User-defined functions in Databricks Connect for Scala

Note

This article covers Databricks Connect for Databricks Runtime 14.1 and above.

This article describes how to execute user-defined functions with Databricks Connect for Scala. Databricks Connect enables you to connect popular IDEs, notebook servers, and custom applications to Databricks clusters. For the Python version of this article, see User-defined functions in Databricks Connect for Python.

Note

Before you begin to use Databricks Connect, you must set up the Databricks Connect client.

For Databricks Runtime 14.1 and above, Databricks Connect for Scala supports running user-defined functions (UDFs).

In order to run a UDF, the compiled class and JARs that the UDF requires must be uploaded to the cluster.
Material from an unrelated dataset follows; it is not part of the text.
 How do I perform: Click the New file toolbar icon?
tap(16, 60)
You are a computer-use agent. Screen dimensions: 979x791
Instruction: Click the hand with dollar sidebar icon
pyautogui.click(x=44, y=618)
The addCompiledArtifacts() API can be used to specify the compiled class and JAR files that must be uploaded.

Note

The Scala used by the client must match the Scala version on the Databricks cluster. To check the cluster’s Scala version, see the “System Environment” section for the cluster’s Databricks Runtime version in Databricks Runtime release notes versions and compatibility.
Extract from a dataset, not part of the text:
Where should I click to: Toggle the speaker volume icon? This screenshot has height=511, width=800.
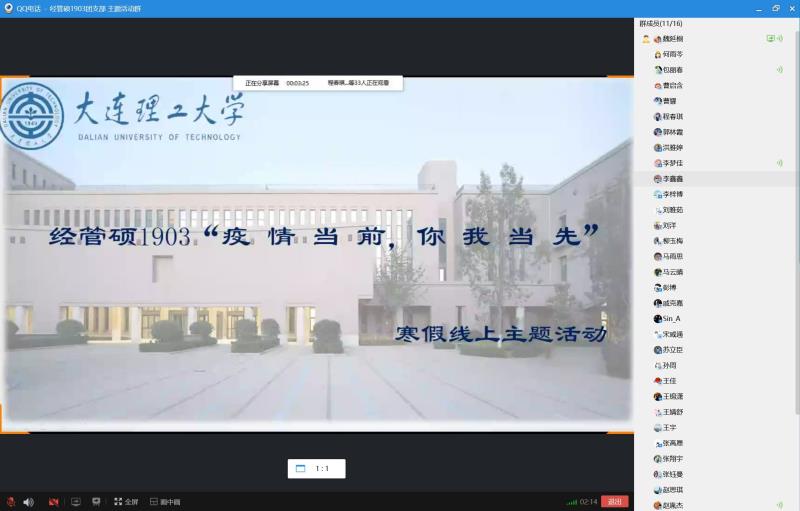point(28,501)
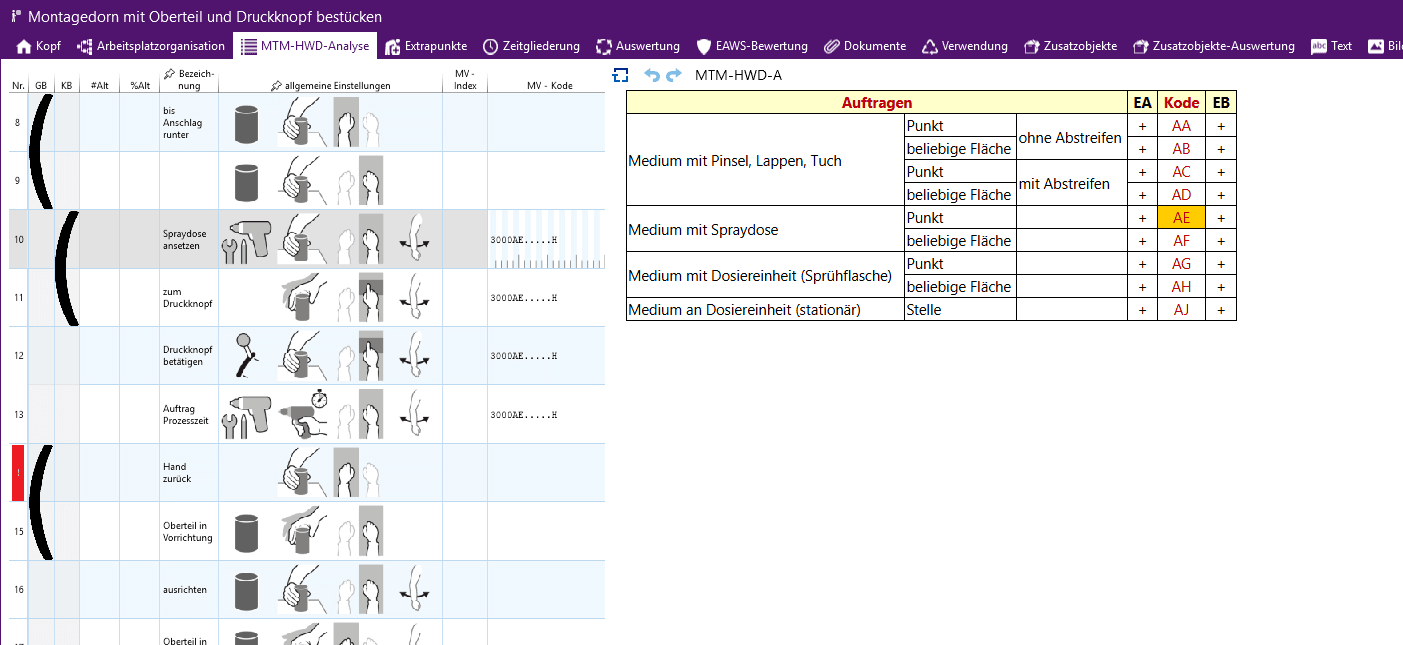Click the EA plus sign in the AE row

point(1142,218)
The following Scala program sets up a simple UDF that squares values in a column.

import com.databricks.connect.DatabricksSession
import org.apache.spark.sql.SparkSession
import org.apache.spark.sql.functions.{col, udf}

object Main {
  def main(args: Array[String]): Unit = {
    val sourceLocation = getClass.getProtectionDomain.getCodeSource.getLocation.toURI

    val spark = DatabricksSession.builder()
      .addCompiledArtifacts(sourceLocation)
      .getOrCreate()

    def squared(x: Int): Int = x * x

    val squared_udf = udf(squared _)

    spark.range(3)
      .withColumn("squared", squared_udf(col("id")))
      .select("squared")
      .show()
  }
}

In the preceding example, because the UDF is fully contained within Main, only the compiled artifact of Main is added. If the UDF spreads over other classes or uses external libraries (i.e., JARs), all of these libraries should also be included.
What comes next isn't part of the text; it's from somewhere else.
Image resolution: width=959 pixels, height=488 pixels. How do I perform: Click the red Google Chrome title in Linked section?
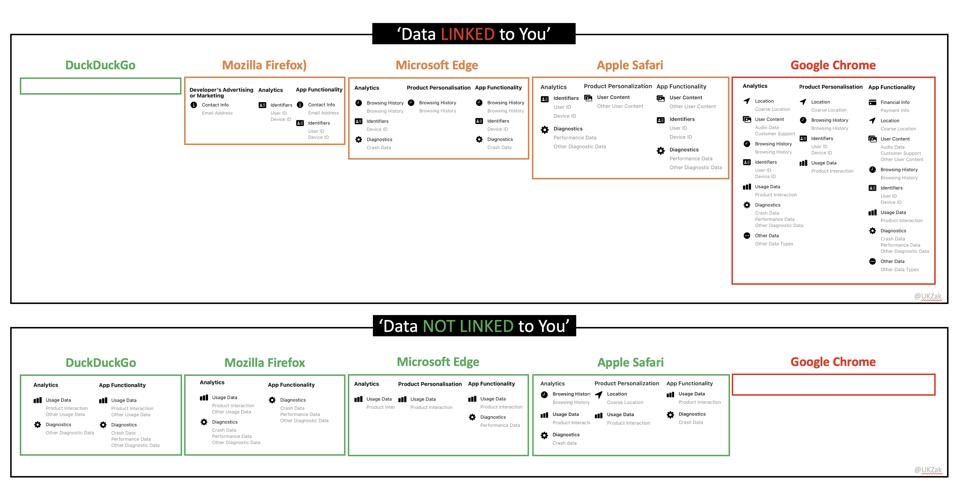833,65
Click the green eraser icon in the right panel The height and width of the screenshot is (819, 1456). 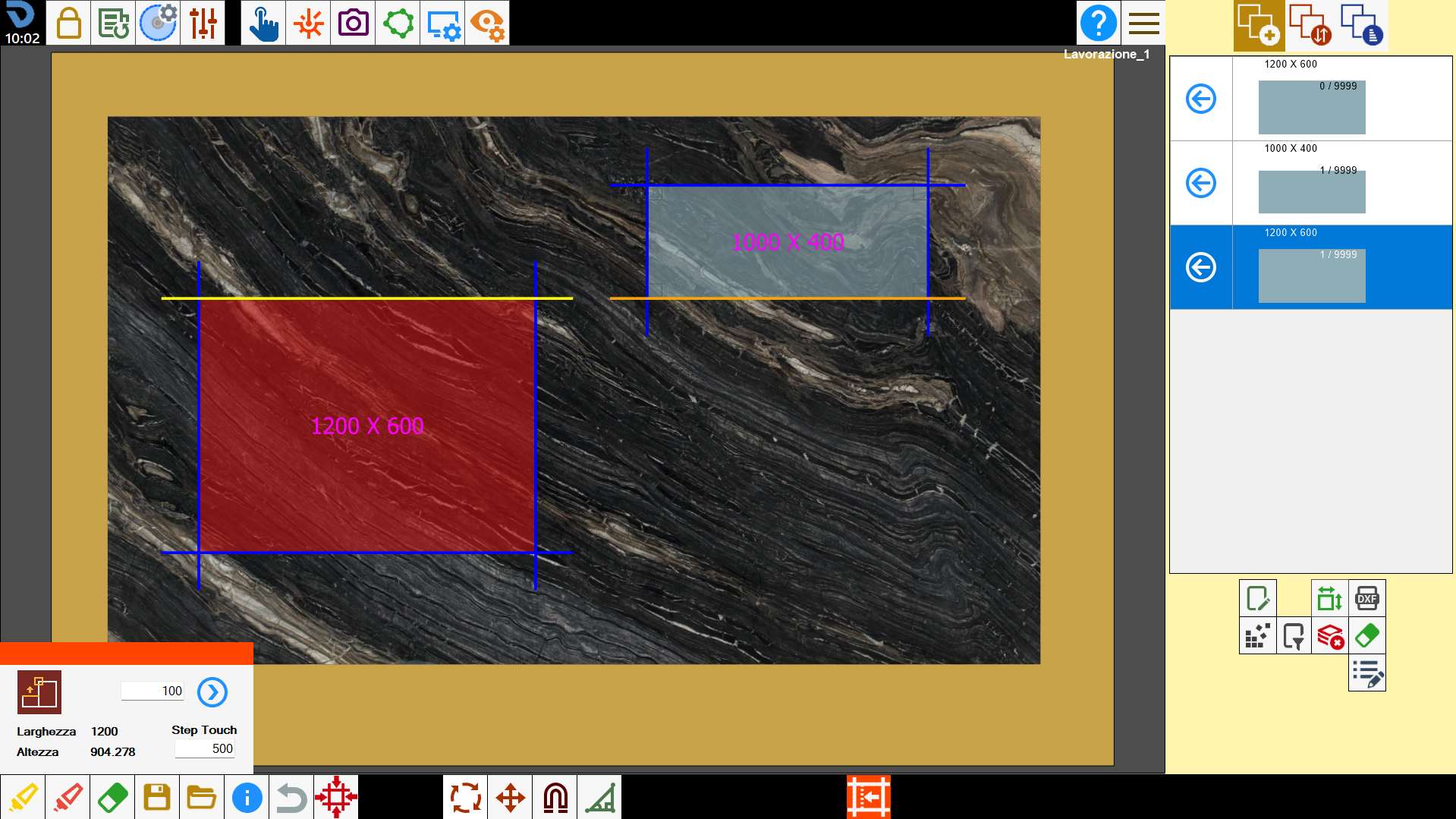pyautogui.click(x=1366, y=635)
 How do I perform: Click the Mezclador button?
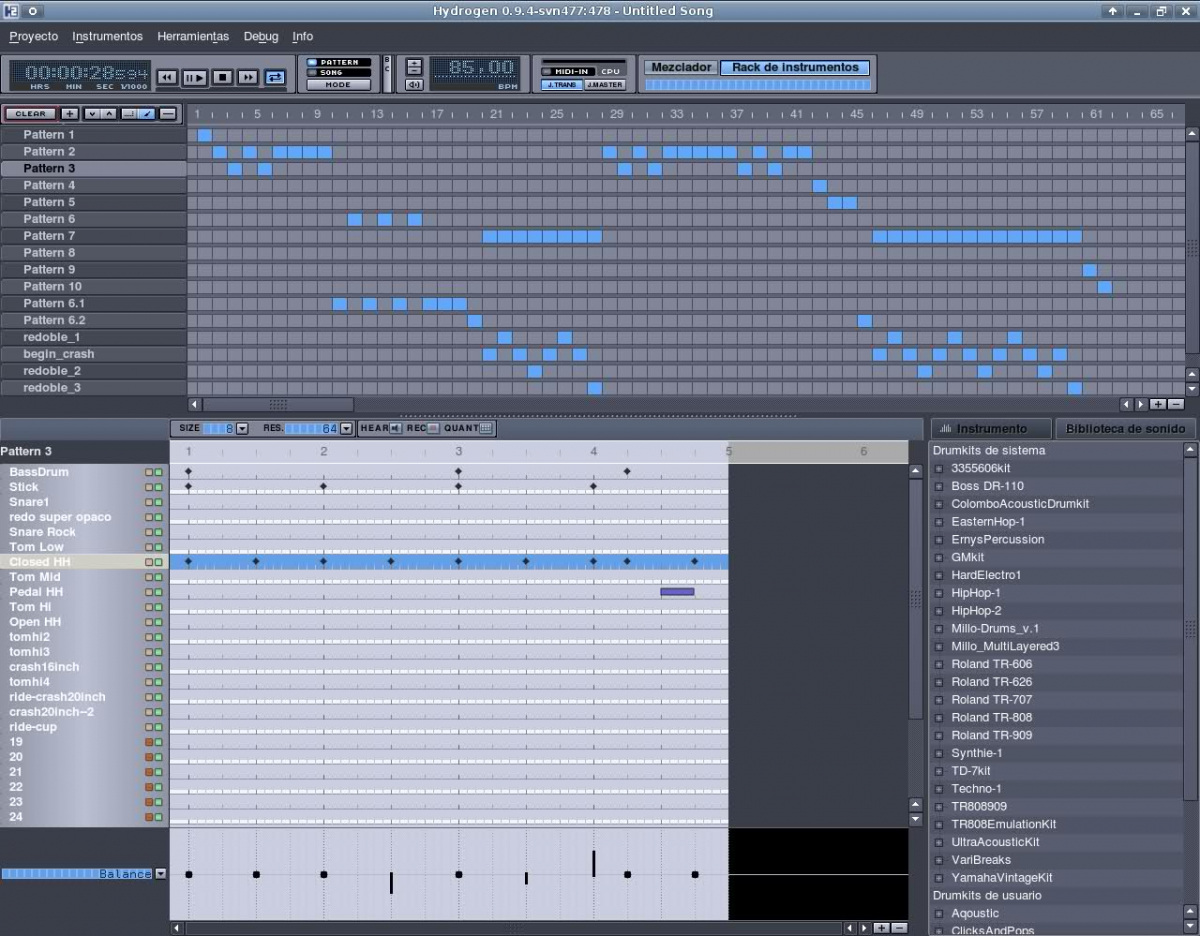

When the Spark session is already initialized, further compiled classes and JARs can be uploaded using the spark.addArtifact() API.

Note

When uploading JARs, all transitive dependency JARs must be included for upload. The APIs do not perform any automatic detection of transitive dependencies.

Typed Dataset APIs

The same mechanism described in the preceding section for UDFs also applies to typed Dataset APIs.

Typed Dataset APIs allow one to run transformations such as map, filter, and aggregations on resulting Datasets. These are also executed similar to UDFs on the Databricks cluster.

The following Scala application uses the map() API to modify a number in a result column to a prefixed string.

import com.databricks.connect.DatabricksSession
import org.apache.spark.sql.SparkSession
import org.apache.spark.sql.functions.{col, udf}

object Main {
  def main(args: Array[String]): Unit = {
    val sourceLocation = getClass.getProtectionDomain.getCodeSource.getLocation.toURI

    val spark = DatabricksSession.builder()
      .addCompiledArtifacts(sourceLocation)
      .getOrCreate()

    spark.range(3).map(f => s"row-$f").show()
  }
}

While this example uses the map() API, this also applies to other typed Dataset APIs such as filter(), mapPartitions(), etc.